When generating profiles, parameters were drawn at random from uniform distributions, which can be seen in Table 2. The direct-to-reverberant ratios for the used reverberation times T₆₀ for all generated RIRs can be seen in the supplementary material in Section S1.

Changes of SNR were applied by amplifying speech by half of the SNR and attenuating noise by half of the SNR. That way, the overall level was reduced compared to applying the SNR to one signal type only, preventing a biased perceived subjective LE due to high loudness and producing uncomfortably high sound pressure levels. An SNR of 0 dB corresponded to a speech and noise level of 65 dB SPL each. SNRs were applied before convolving with RIRs and slight changes in level due to intrinsic level variations were not accounted for. High T ₆₀ values were chosen to achieve reverberation that was considered effortful in pilot experiments. Furthermore, random overall level roving between −3 and 3 dB (step size 1 dB) was applied to each section to avoid a bias of perceived subjective LE due to constant loudness of stimuli.

This procedure produced six fixed 300 s long profiles of temporal changes in SNR and/or T ₆₀ that were used for each participant. In order to minimize systematic training effects, the six profiles were assigned to each participant in random order. However, since the chapters of the story used as speech material needed to be presented in chronological order for the tale to make sense, the chapters were always presented in the same order. This meant that each participant listened to different combinations of speech and profiles. The only exception was the training stimulus, which consisted of the same speech stimulus combined with the training profile.

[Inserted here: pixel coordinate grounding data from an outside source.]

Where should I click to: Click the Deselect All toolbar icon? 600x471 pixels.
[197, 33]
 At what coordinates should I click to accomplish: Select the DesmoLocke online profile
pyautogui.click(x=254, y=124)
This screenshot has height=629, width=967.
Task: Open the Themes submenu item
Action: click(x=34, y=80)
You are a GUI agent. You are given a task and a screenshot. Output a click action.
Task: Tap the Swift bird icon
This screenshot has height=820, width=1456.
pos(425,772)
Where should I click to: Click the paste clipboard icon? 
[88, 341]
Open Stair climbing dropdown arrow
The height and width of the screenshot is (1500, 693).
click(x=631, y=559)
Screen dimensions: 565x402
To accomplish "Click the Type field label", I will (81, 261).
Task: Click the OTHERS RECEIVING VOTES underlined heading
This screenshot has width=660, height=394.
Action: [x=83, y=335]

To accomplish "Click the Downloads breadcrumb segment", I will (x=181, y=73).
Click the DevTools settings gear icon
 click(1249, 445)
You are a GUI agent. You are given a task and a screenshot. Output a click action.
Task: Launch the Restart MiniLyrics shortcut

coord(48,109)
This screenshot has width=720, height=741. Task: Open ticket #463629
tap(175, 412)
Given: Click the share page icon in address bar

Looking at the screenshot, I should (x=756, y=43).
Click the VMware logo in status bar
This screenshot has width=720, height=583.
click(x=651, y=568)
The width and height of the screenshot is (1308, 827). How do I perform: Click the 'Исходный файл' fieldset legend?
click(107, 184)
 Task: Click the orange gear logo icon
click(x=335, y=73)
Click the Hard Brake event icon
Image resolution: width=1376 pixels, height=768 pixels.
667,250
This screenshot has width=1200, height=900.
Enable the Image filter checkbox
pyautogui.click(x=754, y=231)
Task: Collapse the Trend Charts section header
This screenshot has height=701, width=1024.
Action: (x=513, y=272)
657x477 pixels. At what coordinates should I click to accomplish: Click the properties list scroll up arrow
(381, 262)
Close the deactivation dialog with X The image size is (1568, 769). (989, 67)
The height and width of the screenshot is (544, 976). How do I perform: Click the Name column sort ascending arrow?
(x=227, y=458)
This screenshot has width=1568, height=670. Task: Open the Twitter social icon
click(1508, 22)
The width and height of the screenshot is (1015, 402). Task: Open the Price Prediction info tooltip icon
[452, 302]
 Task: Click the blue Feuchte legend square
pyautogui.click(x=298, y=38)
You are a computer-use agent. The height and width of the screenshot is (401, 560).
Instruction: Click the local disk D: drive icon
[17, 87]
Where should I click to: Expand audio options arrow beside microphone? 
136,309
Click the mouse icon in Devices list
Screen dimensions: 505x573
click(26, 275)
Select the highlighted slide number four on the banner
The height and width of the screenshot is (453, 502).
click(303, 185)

For gathering real-time feedback from participants, an application was developed, allowing participants to continuously assess perceived subjective LE using a slider interface that was accessible via network using a smartphone. The slider covered a range of 1 to 14 ESCU in accordance with [11]. Values were not visible but 6 categories ranging from “effortless” (1 ESCU) to “extreme effort” (13 ESCU) were displayed plus an additional category “noise only” (14 ESCU) for cases, where speech was not audible. As additional visual feedback the background color of the slider interface changed depending on the slider position ranging from green (1 ESCU) to red (14 ESCU) on the HSV color scale by Smith [54]. A Dell Latitude 5431 Notebook connected to an RME Babyface sound card with Sennheiser HD650 headphones was used. As smartphone, a Sharp Aquos D10 was provided. A network was accessed using a Fritzbox 7490 router. The measurement was conducted in a soundproof booth. The equipment was calibrated using Brüel & Kjær hardware including a Type 4153 artificial ear, a Type 2669 preamplifier and a Type 2610 measuring amplifier calibrated with a Type 4231 sound calibrator.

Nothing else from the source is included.